Disastro naturale sull' Himalaya: cordoglio e vicinanza dei vescovi
Isabella Piro - Città del Vaticano
Sarebbero almeno 14 i morti e 200 i dispersi della calamità naturale che ha colpito lo Stato di Uttarakhand, in India: domenica 7 febbraio, un pezzo di ghiacciaio a ridosso dell’Himalaya è crollato nel fiume Rishiganga, causando massicce inondazioni. La zona è servita da una diga, ora danneggiata, alla quale stavano lavorando molti operai, rimasti intrappolati sul bordo del fiume. La Chiesa cattolica locale ha espresso subito il suo cordoglio e la sua vicinanza alle vittime: “Siamo rattristati dalla notizia della perdita di così tante vite preziose – ha detto monsignor John Vadakel, vescovo della circostante diocesi di Binjor - Preghiamo per i dispersi, sperando che vengano trovati sani e salvi". "L'inondazione è stata improvvisa – ha aggiunto il presule – ed è stato un vero un disastro naturale. Sappiamo che il governo sta facendo del suo meglio, quindi possiamo solo aspettare e osservare la situazione”, anche se le premesse non sono delle migliori: “Il luogo in cui si è verificata la catastrofe – ha osservato monsignor Vadakel – è particolarmente impervio e le condizioni meteorologiche sono avverse”.

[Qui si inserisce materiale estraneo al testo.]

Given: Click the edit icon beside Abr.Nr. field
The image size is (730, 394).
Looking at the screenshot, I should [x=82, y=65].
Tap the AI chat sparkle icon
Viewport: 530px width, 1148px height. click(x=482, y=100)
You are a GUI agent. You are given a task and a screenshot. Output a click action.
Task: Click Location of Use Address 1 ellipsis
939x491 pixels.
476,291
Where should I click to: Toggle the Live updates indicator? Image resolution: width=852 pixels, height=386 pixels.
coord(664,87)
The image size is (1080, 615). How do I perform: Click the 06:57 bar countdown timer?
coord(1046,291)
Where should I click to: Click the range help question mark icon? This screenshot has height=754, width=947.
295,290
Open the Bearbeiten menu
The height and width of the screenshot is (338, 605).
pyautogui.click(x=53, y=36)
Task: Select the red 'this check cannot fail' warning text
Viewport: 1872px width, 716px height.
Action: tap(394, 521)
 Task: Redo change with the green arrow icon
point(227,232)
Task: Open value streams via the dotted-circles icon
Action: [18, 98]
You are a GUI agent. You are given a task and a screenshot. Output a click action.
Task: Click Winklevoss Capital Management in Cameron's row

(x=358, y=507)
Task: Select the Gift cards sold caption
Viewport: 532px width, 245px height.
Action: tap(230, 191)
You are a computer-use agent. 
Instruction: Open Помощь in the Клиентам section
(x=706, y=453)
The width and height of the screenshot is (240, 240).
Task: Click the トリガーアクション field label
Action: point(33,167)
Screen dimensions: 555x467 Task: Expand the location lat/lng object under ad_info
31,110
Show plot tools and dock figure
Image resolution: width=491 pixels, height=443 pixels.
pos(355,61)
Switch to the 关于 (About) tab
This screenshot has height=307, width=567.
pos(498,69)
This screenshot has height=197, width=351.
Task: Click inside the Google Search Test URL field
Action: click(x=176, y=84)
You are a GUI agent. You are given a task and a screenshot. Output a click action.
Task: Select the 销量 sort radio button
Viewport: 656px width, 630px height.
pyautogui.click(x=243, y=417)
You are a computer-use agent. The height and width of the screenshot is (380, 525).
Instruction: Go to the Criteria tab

Dal canto loro, alcuni esponenti cristiani attivisti per i diritti umani hanno sottolineato che “l'Uttarakhand è una delle regioni meno monitorate e più vulnerabili" dell’India: situata ai piedi dell'Himalaya, essa è infatti particolarmente esposto al maltempo e alle calamità naturali. Già nel giugno 2013, questo Stato settentrionale del Paese aveva subito una grave inondazione provocata da un forte temporale, con conseguenti frane, smottamenti ed un drammatico bilancio di 5.700 morti.